> ARTICLE:

+++

La Suisse croule sous une montagne de dette. Keystone

Pour épargner 3,3 milliards de francs par an dès 2006, la Confédération accouche du plan d’économies le plus radical de son histoire.

Les critiques pleuvent: les cantons craignent de faire les frais des coupures et la gauche de voir ses projets de réforme passer à l’as.

La Suisse croule sous une montagne de dettes de plus de 120 milliards de francs. A quoi s’ajoute un déficit prévu à plus de 3 milliards par année, et cela dès 2004.

Et pourtant, fin 2001, le peuple avait plébiscité le frein à l’endettement. Celui-ci exige que l’Etat renonce à financer ses charges à crédit.

Mais, la crise économique est passée par-là, écornant sérieusement les rentrées fiscales de la Confédération. Un plan d’assainissement s’est imposé, ouvrant la voie au «Programme d’allègement du budget de la Confédération pour 2003» (PAB 03), le plus gros paquet jamais ficelé en Suisse.

«Des conséquences douloureuses»

Le gouvernement veut ainsi réduire ses dépenses de 3,3 milliards de francs par an dès 2006. A quoi s’ajoutent des recettes supplémentaires estimées à environ 500 millions. D’ici là, le budget sera progressivement allégé, d’un milliard de francs en 2004 et de 2,2 en 2005.

Le gouvernement (Conseil fédéral) ne cache pas que son projet implique des conséquences douloureuses et un sensible démantèlement des tâches de l’Etat.

+++

> DONNÉES FOURNIES:
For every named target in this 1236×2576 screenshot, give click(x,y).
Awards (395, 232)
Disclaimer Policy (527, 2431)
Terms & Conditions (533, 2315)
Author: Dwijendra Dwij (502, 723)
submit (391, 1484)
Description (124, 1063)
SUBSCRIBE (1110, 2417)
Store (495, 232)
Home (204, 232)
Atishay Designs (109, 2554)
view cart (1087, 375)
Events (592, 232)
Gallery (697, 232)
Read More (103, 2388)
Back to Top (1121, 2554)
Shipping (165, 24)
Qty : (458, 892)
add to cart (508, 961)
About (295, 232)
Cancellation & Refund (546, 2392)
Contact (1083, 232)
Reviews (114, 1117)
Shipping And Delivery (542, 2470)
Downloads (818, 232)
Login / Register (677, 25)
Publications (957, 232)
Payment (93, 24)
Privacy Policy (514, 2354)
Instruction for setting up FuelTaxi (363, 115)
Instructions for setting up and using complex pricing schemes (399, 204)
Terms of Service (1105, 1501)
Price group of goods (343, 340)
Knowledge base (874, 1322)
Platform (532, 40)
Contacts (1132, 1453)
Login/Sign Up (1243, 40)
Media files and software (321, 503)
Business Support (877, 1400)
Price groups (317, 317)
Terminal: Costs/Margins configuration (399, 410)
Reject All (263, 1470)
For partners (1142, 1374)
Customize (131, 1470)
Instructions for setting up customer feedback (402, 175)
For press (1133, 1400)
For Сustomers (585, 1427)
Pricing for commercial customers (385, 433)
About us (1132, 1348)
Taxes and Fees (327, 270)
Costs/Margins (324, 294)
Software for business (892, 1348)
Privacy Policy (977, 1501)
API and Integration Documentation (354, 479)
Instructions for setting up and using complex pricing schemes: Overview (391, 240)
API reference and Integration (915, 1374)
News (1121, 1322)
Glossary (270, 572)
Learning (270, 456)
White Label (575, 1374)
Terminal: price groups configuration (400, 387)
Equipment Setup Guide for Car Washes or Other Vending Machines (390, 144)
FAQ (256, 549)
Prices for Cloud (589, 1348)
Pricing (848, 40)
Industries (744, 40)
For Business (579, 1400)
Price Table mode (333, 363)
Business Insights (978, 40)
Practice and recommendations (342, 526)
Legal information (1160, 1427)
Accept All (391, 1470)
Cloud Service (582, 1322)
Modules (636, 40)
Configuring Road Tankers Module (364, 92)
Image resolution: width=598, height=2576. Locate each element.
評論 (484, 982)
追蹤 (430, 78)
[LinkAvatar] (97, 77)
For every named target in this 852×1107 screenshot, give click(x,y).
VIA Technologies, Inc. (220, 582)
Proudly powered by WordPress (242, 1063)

+++

> TÂCHES:
1. D'après l'article sur le plan d'économies de la Confédération, à combien se monte la dette de la Suisse ?
2. Prolongez l'article sur le plan d'économies de la Confédération après sa dernière phrase.

> RÉPONSES:
1. À plus de 120 milliards de francs.

2.
Mais il est persuadé que ses mesures, qui touchent les sept ministères, sont équilibrées et cohérentes. A ce propos, le ministre des Finances, Kaspar Villiger, parle de «symétrie des sacrifices». Avant d’ajouter que la moindre modification remettrait en cause l’ensemble du paquet.

Les deux chambres du Parlement doivent plancher sur ledit paquet durant la session en cours. Le temps presse et les dernières divergences doivent être aplanies d’ici à la session de décembre. Ce mercredi, c’est la Chambre haute qui ouvre les feux.

«Un coup d’Etat»

Associations, partis, syndicats et cantons, chacun a ses raisons de critiquer ce programme d’assainissement. Les cantons craignent que certaines charges de la Confédération ne soient reportées sur leur budget.

Les partis bourgeois appellent à des mesures encore plus sévères, tandis que les syndicats et la gauche jugent qu’elles vont trop loin. Ces derniers y voient la main des partis bourgeois pour torpiller leurs projets.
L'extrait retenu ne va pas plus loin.